Marketers, Gwyneth Paltrow would like to sell you an ad.
Goop, the email newsletter and website from the actress, will start running advertising to help bolster revenue at the company, which until now had relied on e-commerce sales and affiliate links (where companies pay for links directing traffic to their site). Alison Koplar Wyatt, a former ad-sales executive at style website Refinery29, is joining Goop as its first chief revenue officer. She is responsible for building the site's advertising business and hiring a team.
"We don't want to bring on partners that aren't relevant to the site just to make revenue," she said. "Instead, it's about building it in conjunction with commerce."
The site is talking with several potential advertisers, but has not inked any deals yet.

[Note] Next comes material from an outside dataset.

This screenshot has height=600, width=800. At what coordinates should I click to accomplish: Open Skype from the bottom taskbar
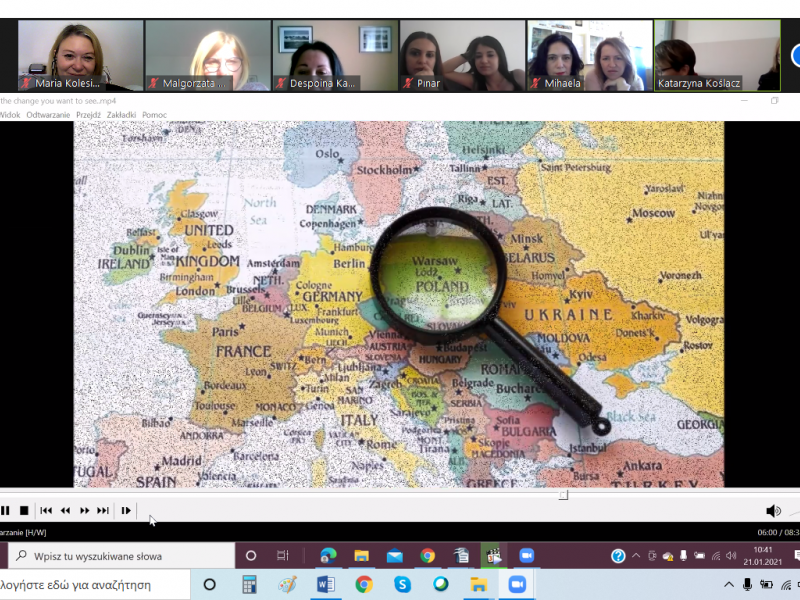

Ms. Paltrow started Goop in 2008 as an email newsletter and blog to share her favorite things. It's grown into a website with articles about clothes, food, travel destinations, beauty products and more. That's put her in competition with the original lifestyle guru, Martha Stewart, who took a swipe at Ms. Paltrow in the pages of Porter magazine last year.
"She just needs to be quiet," Ms. Stewart said. "She's a movie star. If she were confident in her acting, she wouldn't be trying to be Martha Stewart."
A month later, Ms. Paltrow hired former Martha Stewart Living Omnimedia CEO Lisa Gersh to serve as Goop's chief executive.
But Ms. Koplar Wyatt doesn't see them as direct competitors. "That's not the audience we'll be looking to capture," she said. The Goop audience "wants to have that gorgous arrangement Martha would make, but they don't have time to DIY it, so they want to know the best place to buy it."
The audience, however, remains relatively small. Digital measurement firm ComScore doesn't track the site's visitors because there are so few, according to a ComScore spokesman. A Goop spokeswoman declined to share the site's traffic totals or its number of email subscribers.
Goop, which is unprofitable, is investing in rebuilding and restructuring its staff. The site employs 22 people, split between New York, where the commercial team is headquartered, and L.A., home of the creative side. Ms. Paltrow, an Academy Award-winning actress, is in the L.A. office every day, according to Ms. Koplar Wyatt. "She is involved and accountable with the business," she said.
The company declined to discuss revenue, but a New York Times report said Goop generated about £1.1 million in revenue in 2012. Sales are listed in British pounds because the company was formerly based in the U.K., but has relocated to the U.S.